There's an admirable effort to weave (heh) the primary narrative together with these side stories, but South of Midnight simply rushes through them so quickly and approaches them so bluntly that I never found myself able to get attached. For example, early in the game, that catfish I mentioned earlier is being held in the air by an enormous tree possessed by the spirit of a young man who suffered a betrayal I won't spoil here. The tale of what happened to him, discovered through a blues song that adds more lyrics as the player progresses and ghostly images of the past, is undeniably tragic...but it wound up simply not hitting for me due to a combination of the song lyrics being almost comically blunt about what had occurred and there only being a handful of flashbacks before Hazel resolved his issue. After I had freed his spirit, I felt like I'd been rushed through a rollercoaster version of a Grimm Brothers story. From start to finish the entire sequence was maybe twenty minutes - most of that spent climbing and fighting - and this just kept happening. I'd enter a new area, find out about some horrible past trauma that left a troubled spirit behind, then fix it so quickly that I had barely processed what had happened. If these were the side quests in an RPG, I'd consider them shallow but interesting, but they're effectively what strings the main plot along in South of Midnight, and the substance just isn't there.

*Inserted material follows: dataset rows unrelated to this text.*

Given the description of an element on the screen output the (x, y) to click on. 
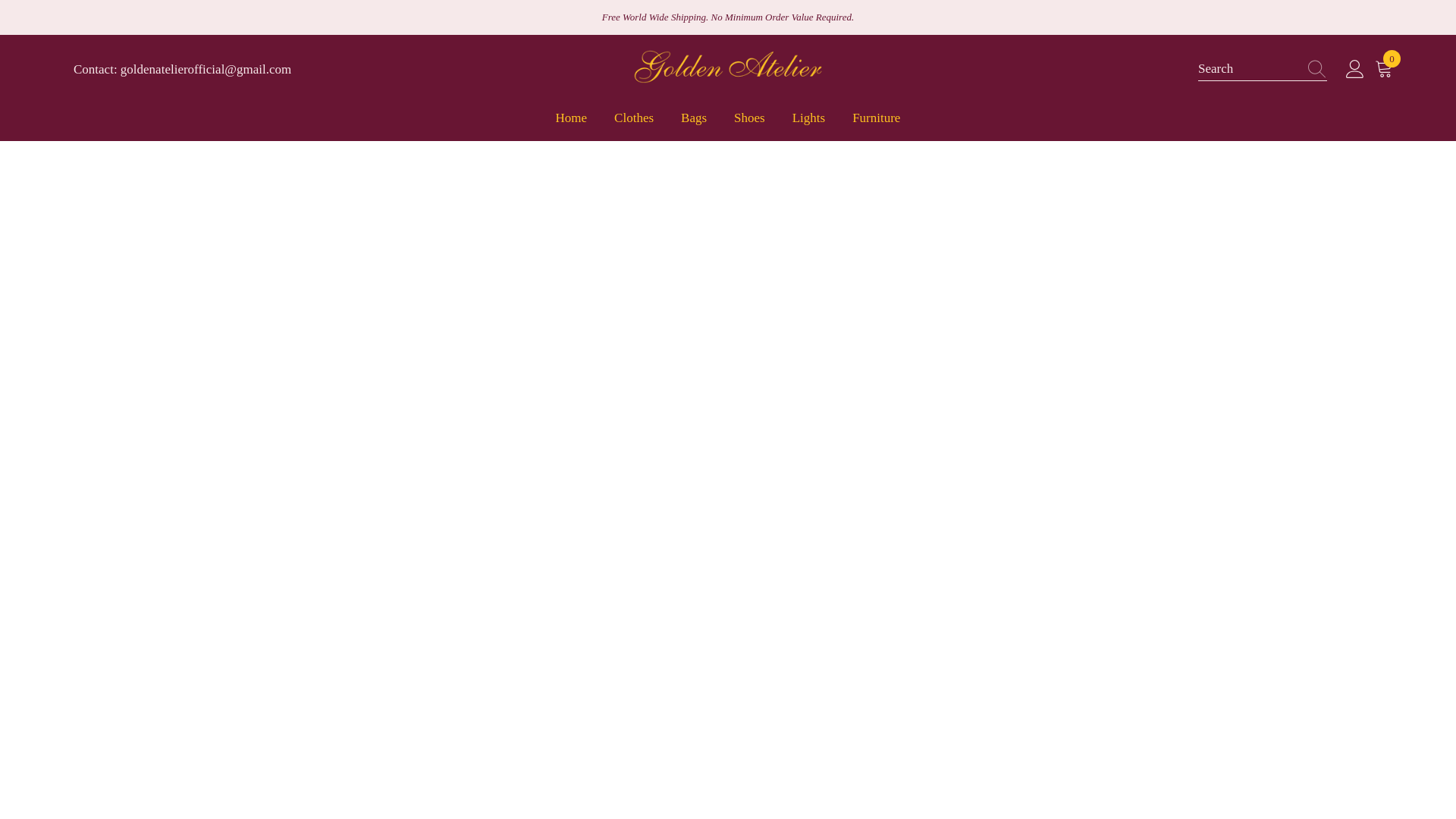
Bags (693, 124)
Home (1386, 69)
Shoes (571, 124)
Lights (749, 124)
Clothes (808, 124)
Log in (632, 124)
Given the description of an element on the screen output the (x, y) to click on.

This isn't to say that South of Midnight's story is entirely bad - it has a strong final couple of chapters and some downright wonderful set pieces including a battle against a gigantic eldritch owl and a musical dance number in the underworld - but it's just too diluted and unfocused for how short the game is, trying to tell a half-dozen meaningful stories in as many hours (and that's if you don't skip the padded combat encounters). As much as I wanted to love it, I walked away dissatisfied, like I'd sampled a variety platter without ever actually having a meal to fill me up. Constantly gorgeous and occasionally brilliant, South of Midnight is a wonderful attempt at an artistic endeavor in an underserved setting, but as both a game and a story, it unfortunately disappointed me.